▸ TASK ITEM
After repeating the line containing "You are a computer-use agent. 1920x472", stop; until then, repeat each line of the listing below exactly, starting with the first.
[[ RECORDS open ]]
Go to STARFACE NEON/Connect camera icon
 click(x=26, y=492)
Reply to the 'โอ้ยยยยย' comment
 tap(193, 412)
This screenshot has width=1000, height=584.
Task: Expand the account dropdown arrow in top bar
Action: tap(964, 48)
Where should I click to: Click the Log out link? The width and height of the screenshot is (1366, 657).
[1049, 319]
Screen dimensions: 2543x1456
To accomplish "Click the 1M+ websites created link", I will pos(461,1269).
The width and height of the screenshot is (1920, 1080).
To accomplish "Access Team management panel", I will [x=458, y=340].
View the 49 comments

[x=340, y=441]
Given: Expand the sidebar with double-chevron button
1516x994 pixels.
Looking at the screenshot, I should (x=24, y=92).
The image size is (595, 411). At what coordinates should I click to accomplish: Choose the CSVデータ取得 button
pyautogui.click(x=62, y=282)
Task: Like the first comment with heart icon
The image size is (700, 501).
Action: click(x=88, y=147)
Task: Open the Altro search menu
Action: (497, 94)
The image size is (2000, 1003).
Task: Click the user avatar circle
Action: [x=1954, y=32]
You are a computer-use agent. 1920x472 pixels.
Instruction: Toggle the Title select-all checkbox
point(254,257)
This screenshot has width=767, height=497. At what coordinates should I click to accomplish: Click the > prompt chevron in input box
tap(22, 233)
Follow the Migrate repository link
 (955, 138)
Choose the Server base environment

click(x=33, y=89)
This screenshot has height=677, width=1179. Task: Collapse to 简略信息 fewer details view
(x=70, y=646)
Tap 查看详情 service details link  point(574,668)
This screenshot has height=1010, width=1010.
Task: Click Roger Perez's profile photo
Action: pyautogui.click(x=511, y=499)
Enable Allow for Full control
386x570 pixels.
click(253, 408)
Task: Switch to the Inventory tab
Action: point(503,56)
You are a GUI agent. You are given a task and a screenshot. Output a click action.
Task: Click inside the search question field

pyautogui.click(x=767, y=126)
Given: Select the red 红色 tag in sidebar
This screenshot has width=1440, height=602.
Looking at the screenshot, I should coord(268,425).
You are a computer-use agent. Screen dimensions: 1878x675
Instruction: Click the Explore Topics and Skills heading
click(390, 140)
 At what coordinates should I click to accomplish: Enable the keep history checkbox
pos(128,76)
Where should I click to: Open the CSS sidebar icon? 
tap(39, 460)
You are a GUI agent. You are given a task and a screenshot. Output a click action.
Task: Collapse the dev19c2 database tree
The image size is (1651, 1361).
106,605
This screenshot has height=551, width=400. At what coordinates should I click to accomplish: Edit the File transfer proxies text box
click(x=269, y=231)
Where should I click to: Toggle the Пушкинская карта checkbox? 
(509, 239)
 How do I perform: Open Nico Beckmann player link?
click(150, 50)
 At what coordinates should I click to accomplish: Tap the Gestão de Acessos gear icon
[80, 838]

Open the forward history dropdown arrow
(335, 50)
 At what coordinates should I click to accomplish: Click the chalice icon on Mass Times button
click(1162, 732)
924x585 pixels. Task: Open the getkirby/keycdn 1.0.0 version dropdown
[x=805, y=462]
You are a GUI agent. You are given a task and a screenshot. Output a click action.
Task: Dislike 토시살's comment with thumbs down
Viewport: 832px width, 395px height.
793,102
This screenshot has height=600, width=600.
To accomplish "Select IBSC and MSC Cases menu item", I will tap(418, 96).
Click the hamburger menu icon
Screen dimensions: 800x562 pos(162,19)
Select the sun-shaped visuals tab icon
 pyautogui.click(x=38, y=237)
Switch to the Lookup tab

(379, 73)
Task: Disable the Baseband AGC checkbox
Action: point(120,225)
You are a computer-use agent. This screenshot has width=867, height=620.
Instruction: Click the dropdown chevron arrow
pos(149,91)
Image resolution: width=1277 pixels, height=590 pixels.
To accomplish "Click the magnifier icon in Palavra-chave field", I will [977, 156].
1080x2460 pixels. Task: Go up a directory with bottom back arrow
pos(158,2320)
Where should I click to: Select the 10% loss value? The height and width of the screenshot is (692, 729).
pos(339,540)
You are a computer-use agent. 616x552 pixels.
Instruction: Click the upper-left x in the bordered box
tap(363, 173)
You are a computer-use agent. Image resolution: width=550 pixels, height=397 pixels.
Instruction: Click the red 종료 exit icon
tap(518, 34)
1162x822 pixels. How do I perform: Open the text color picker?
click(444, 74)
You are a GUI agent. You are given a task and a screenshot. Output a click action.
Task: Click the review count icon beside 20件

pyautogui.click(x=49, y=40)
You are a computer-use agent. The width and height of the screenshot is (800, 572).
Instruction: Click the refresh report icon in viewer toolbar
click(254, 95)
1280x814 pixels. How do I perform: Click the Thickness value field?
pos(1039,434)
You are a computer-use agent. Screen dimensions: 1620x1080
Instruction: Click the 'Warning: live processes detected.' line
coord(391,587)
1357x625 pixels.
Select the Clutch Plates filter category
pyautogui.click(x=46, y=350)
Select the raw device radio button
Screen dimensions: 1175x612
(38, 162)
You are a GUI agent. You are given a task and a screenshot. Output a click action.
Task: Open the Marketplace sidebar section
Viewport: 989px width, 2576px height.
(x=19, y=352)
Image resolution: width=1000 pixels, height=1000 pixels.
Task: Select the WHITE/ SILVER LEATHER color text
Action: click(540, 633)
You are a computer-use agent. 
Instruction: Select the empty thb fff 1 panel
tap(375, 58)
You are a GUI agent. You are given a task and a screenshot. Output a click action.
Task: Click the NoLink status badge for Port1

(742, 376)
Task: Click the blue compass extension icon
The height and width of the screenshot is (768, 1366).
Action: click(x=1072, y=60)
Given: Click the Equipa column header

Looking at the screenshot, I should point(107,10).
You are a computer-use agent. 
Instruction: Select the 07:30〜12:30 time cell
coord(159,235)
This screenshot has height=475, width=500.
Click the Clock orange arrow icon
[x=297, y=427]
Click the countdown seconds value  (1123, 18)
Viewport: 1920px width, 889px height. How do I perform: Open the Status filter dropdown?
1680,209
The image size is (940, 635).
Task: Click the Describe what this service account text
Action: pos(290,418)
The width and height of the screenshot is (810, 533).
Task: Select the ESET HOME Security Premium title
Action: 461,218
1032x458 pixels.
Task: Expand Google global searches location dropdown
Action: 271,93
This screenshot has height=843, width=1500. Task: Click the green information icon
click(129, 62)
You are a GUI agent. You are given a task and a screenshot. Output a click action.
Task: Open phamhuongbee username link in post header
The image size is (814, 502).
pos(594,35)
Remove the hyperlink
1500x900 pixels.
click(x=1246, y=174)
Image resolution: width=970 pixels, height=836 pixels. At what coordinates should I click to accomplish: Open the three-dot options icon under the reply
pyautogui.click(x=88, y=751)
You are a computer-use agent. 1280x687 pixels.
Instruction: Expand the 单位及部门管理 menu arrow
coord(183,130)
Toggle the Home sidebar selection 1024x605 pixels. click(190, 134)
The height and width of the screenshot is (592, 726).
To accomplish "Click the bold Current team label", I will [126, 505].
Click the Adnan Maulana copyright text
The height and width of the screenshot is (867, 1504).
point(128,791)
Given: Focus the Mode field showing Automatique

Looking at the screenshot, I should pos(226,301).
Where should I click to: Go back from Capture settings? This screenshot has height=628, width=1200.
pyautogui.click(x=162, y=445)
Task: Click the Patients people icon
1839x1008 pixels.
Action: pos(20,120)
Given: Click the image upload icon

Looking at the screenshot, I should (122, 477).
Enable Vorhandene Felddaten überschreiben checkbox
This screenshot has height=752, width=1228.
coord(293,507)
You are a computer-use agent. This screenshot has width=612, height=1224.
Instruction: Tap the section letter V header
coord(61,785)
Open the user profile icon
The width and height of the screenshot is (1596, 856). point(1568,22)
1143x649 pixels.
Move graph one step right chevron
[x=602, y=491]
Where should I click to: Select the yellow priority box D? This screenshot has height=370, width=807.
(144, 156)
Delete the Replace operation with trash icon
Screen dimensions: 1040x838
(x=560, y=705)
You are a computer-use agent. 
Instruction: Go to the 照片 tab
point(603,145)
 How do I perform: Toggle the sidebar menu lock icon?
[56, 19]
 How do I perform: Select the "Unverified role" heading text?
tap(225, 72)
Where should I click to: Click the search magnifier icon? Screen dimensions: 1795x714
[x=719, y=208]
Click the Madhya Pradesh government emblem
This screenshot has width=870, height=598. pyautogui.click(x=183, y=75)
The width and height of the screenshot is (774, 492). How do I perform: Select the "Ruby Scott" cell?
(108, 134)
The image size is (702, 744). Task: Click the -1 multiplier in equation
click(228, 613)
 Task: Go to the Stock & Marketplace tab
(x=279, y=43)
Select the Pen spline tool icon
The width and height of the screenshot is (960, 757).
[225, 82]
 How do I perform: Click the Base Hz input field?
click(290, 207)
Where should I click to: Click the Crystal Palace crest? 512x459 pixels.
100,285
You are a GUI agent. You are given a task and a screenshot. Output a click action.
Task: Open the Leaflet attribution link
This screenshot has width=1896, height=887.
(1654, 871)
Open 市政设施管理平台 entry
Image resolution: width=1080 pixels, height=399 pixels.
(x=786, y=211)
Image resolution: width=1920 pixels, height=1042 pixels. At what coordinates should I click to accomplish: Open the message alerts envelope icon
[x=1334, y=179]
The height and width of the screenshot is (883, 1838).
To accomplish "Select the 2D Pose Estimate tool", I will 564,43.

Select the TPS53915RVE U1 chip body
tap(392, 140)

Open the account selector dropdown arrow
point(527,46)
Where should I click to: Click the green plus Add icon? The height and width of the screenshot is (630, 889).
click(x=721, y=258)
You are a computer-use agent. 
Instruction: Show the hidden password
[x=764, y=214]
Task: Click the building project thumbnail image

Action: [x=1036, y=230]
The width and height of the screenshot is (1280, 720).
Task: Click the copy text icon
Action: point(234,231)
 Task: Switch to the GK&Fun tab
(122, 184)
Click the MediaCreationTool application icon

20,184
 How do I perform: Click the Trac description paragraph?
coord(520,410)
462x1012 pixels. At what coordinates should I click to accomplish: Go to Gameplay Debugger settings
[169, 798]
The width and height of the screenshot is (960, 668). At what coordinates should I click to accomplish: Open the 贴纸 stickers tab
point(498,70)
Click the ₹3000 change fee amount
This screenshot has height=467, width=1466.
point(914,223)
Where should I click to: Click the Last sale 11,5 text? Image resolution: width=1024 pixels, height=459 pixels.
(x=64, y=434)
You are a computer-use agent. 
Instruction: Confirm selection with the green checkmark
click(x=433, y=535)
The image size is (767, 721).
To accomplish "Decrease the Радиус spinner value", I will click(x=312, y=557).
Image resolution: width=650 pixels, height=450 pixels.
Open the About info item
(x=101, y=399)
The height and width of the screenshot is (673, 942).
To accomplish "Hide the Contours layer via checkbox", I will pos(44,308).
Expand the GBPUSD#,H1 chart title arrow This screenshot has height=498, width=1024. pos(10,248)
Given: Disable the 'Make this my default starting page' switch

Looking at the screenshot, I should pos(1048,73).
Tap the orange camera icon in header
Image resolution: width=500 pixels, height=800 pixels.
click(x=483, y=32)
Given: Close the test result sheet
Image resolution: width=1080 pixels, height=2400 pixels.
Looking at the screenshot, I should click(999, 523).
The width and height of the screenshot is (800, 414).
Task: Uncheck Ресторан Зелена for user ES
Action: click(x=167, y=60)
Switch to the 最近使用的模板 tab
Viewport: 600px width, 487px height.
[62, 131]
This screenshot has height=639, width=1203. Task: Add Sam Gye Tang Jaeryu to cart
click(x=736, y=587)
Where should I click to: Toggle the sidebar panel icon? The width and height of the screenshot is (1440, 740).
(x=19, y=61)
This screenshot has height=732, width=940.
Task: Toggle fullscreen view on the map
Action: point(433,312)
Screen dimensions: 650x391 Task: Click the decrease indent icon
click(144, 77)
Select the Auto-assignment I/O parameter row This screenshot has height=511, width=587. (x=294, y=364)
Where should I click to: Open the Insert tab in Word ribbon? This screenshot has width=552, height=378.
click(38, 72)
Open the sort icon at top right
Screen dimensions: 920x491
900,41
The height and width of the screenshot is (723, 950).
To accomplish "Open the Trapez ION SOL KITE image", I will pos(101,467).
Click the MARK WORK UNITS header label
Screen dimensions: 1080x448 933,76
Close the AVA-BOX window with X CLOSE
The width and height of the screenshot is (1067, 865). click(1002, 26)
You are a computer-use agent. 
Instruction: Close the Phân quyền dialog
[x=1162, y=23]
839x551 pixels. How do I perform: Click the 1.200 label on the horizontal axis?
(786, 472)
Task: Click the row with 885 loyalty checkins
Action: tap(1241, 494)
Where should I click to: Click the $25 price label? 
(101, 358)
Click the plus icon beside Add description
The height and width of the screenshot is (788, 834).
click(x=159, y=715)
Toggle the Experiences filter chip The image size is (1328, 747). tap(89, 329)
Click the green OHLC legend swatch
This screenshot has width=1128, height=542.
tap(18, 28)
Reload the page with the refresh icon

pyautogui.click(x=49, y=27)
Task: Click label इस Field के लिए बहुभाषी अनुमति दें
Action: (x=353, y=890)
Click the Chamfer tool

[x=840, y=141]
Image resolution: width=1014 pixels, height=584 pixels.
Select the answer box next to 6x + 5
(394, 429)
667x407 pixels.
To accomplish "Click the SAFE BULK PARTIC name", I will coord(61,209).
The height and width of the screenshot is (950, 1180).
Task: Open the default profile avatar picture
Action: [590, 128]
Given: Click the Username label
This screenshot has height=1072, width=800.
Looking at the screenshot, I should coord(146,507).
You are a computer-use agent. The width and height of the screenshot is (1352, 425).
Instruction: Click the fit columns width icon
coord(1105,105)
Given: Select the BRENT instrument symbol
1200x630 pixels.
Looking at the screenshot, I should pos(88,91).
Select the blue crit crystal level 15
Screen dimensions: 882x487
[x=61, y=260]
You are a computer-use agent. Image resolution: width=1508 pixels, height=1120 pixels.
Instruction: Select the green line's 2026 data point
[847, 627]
[[ RECORDS closed ]]
▸ RESULT
Go to STARFACE NEON/Connect camera icon
 click(x=26, y=492)
Reply to the 'โอ้ยยยยย' comment
 tap(193, 412)
This screenshot has width=1000, height=584.
Task: Expand the account dropdown arrow in top bar
Action: tap(964, 48)
Where should I click to: Click the Log out link? The width and height of the screenshot is (1366, 657).
[1049, 319]
Screen dimensions: 2543x1456
To accomplish "Click the 1M+ websites created link", I will pos(461,1269).
The width and height of the screenshot is (1920, 1080).
To accomplish "Access Team management panel", I will [x=458, y=340].
View the 49 comments

[x=340, y=441]
Given: Expand the sidebar with double-chevron button
1516x994 pixels.
Looking at the screenshot, I should (x=24, y=92).
The image size is (595, 411). At what coordinates should I click to accomplish: Choose the CSVデータ取得 button
pyautogui.click(x=62, y=282)
Task: Like the first comment with heart icon
The image size is (700, 501).
Action: click(x=88, y=147)
Task: Open the Altro search menu
Action: (497, 94)
The image size is (2000, 1003).
Task: Click the user avatar circle
Action: [x=1954, y=32]
You are a computer-use agent. 1920x472 pixels.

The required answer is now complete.